To administer this system the Canadian government became the sole purchaser of Canadian gas for export at the prevailing domestic price. It then took the economic rent on export sales and re-distributed it through a system called ‘flowback’ that was provided pro-rata to each seller according to his production. This system caused distortions of its own as producers in Alberta competed with one another to create new sales that would increase their shares of flowback.
The system of government-dictated export prices began to run into difficulties in the early 1980s as the US gas bubble surplus began to emerge. With less pressure to acquire new supply, US pipelines stopped bidding for new Canadian purchases. From a peak import level of 28.4 Bcm/year in 1979, US imports from Canada had fallen 25% by 1984.

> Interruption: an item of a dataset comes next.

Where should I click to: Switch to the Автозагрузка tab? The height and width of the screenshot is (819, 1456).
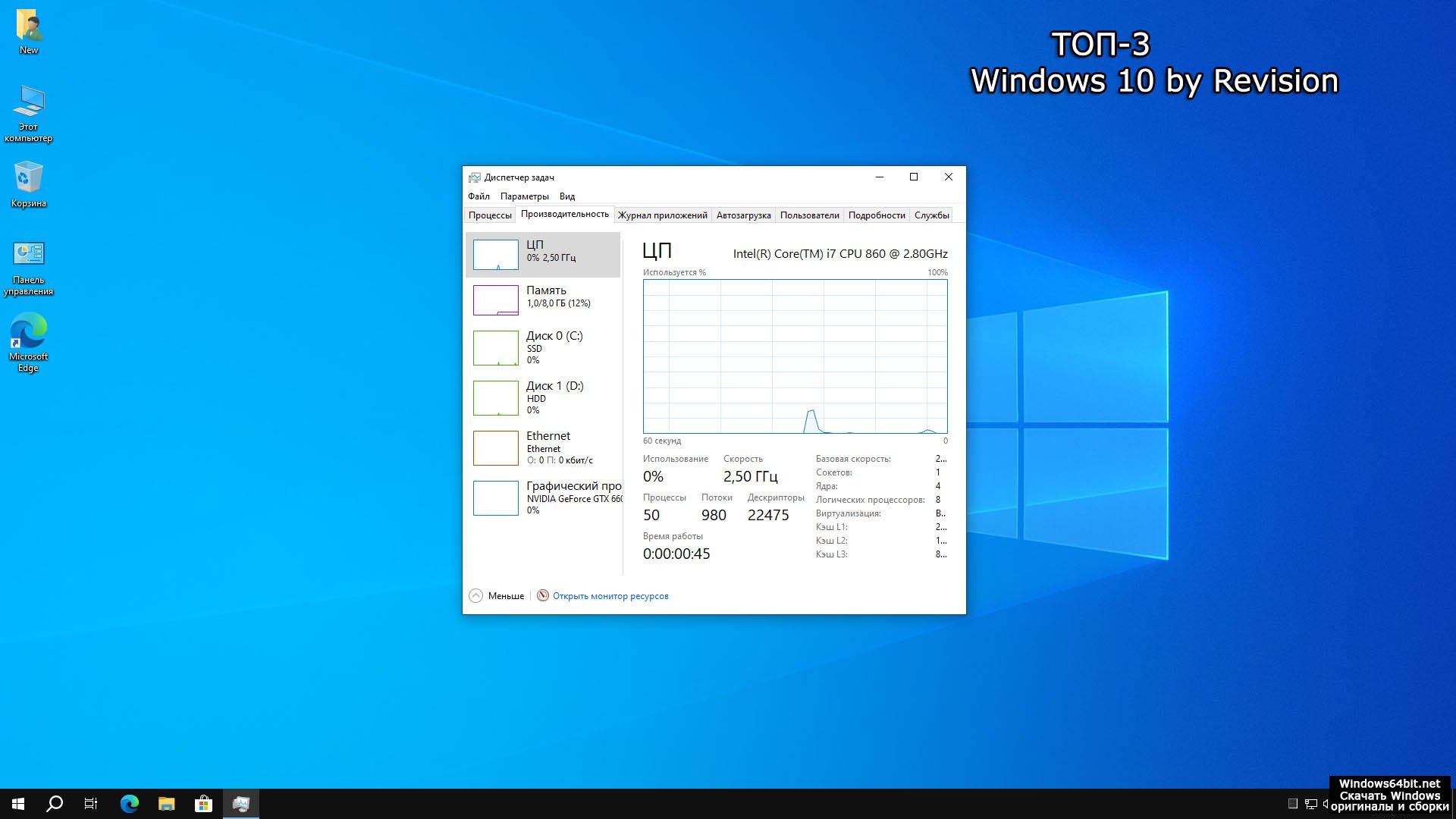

The final blow to the Canadian wellhead pricing system occurred in 1984 when the FERC issued its Order 380. Its provision that utility buyers no longer had to honour their minimum bill provisions applied to US pipelines purchasing Canadian gas, as well as applying to US LDCs buying US supplies.
In the face of the bubble surplus and the abolition of the minimum bill provision, the Canadian export pricing system was no longer sustainable.
Negotiations between the Canadian Federal Government and the producing provinces of Alberta, B.C. and Saskatchewan led to the Agreement on Natural Gas Markets and Prices on 31 October 1985 – the so-called ‘Halloween Agreement’. This effectively dismantled the earlier price control system, thereby restructuring the Canadian gas industry and providing for competitive market pricing and third-party pipeline access.
As had been the case in the US, the new regulations provided serious take-or-pay problems for the Canadian pipelines. Unlike the US, however, where Congress let producers and pipelines negotiate their way out of the problem, in Canada the NEB stepped in. It made it possible for TransCanada – the biggest victim of the market and policy changes – to finance its take-or-pay
119 obligations and work them off through an allowable pipeline surcharge. The problem was, therefore, nowhere near as disruptive in Canada as it was in the US or in the UK.